Render the rows starting at the line containing "You are a computer-use agent. 537x399 pixels." and ending at the last row as a numbered list, leaving out blank lines.

#### Supplied data ####

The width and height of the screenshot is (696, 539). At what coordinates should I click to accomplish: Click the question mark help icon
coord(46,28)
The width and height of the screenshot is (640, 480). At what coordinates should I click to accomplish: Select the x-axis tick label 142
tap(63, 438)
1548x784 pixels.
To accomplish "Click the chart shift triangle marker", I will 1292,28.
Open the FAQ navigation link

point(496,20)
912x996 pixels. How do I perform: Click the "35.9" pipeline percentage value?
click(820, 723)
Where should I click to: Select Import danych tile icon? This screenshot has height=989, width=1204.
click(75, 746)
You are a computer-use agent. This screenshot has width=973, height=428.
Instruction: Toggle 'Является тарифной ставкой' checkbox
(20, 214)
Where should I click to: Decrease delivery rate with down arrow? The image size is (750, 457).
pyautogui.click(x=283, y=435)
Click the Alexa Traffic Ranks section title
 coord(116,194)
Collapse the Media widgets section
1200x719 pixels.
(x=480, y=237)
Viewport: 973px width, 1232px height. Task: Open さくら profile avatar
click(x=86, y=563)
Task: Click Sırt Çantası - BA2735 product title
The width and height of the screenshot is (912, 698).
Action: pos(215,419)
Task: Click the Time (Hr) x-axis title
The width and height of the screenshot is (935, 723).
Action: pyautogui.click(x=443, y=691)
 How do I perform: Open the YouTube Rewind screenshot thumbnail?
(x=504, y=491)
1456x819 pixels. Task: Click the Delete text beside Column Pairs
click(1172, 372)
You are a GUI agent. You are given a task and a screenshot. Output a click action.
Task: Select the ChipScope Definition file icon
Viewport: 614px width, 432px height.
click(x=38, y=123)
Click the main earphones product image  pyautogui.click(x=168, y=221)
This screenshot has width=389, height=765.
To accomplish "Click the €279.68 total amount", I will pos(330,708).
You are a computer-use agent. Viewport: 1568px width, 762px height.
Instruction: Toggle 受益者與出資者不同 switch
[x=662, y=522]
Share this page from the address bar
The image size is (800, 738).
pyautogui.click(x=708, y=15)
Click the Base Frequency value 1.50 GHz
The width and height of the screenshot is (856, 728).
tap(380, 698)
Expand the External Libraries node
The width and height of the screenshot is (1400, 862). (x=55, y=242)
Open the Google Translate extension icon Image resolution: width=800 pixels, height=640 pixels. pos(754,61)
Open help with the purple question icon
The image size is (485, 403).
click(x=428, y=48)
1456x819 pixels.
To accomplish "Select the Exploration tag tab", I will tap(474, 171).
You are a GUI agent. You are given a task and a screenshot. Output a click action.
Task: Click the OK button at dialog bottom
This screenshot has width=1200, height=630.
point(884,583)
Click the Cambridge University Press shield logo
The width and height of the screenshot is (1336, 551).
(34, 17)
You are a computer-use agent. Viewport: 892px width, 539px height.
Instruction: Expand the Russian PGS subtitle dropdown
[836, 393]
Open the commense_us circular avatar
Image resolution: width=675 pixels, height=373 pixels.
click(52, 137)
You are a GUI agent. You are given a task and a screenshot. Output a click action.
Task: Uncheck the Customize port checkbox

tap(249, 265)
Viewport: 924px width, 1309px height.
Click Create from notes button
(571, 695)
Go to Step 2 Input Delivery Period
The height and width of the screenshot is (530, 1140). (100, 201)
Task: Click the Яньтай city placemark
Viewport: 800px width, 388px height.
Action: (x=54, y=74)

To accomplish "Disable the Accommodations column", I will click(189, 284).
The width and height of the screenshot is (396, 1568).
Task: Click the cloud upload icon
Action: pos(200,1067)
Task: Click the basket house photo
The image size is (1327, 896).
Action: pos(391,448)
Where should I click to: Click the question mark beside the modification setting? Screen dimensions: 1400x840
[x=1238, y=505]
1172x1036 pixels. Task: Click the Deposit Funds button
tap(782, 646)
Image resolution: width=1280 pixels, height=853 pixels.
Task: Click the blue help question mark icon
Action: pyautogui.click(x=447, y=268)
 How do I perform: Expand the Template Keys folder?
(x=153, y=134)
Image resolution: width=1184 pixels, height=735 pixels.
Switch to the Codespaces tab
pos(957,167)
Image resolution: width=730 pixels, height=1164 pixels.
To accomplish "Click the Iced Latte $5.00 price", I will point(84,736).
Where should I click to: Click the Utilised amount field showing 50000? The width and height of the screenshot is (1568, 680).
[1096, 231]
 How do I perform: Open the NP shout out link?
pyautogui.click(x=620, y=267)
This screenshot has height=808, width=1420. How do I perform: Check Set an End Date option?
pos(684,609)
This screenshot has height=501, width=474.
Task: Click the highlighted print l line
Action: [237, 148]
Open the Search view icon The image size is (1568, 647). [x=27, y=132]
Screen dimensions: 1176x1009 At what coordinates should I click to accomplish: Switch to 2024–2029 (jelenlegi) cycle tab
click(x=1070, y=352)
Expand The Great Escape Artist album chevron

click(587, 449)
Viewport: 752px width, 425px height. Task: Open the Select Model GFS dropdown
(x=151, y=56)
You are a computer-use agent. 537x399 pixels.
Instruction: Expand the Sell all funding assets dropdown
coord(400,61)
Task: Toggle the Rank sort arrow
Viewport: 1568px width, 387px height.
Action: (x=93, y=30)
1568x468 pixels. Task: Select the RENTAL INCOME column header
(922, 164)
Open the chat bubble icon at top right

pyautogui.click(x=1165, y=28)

####

# Exercise result
1. You are a computer-use agent. 537x399 pixels.
2. Instruction: Expand the Sell all funding assets dropdown
3. coord(400,61)
4. Task: Toggle the Rank sort arrow
5. Viewport: 1568px width, 387px height.
6. Action: (x=93, y=30)
7. 1568x468 pixels. Task: Select the RENTAL INCOME column header
8. (922, 164)
9. Open the chat bubble icon at top right
10. pyautogui.click(x=1165, y=28)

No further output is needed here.